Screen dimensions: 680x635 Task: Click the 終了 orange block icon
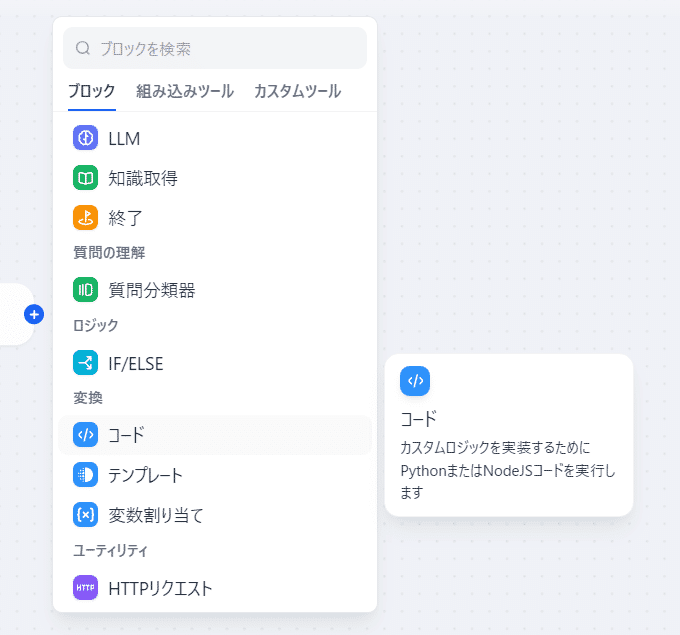point(85,217)
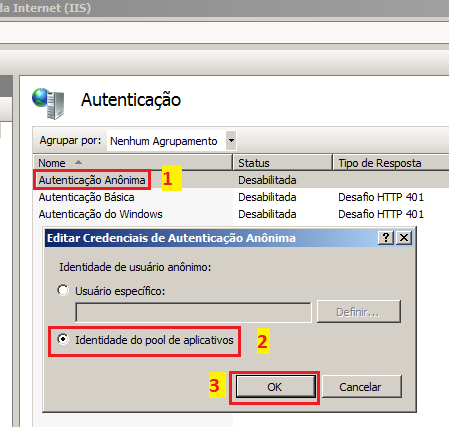Open the Agrupar por dropdown arrow
The height and width of the screenshot is (427, 449).
pos(231,141)
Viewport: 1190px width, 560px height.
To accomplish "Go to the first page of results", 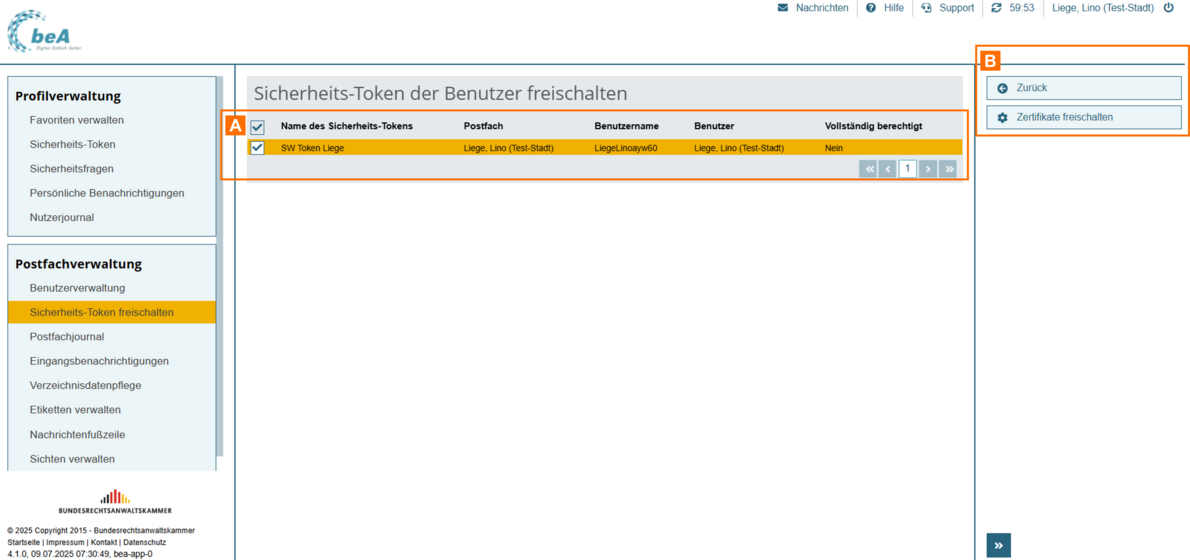I will coord(869,169).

--*--

_WHAT THE TASK ASKS_.
Repeat exactly and only the lines from the start of the data above through the line that holds "Viewport: 1190px width, 560px height.", inclusive. Pictures do not belong in the copy.

_ANSWER TO THIS TASK_.
Screen dimensions: 680x635 Task: Click the 終了 orange block icon
point(85,217)
Open the Agrupar por dropdown arrow
The height and width of the screenshot is (427, 449).
pos(231,141)
Viewport: 1190px width, 560px height.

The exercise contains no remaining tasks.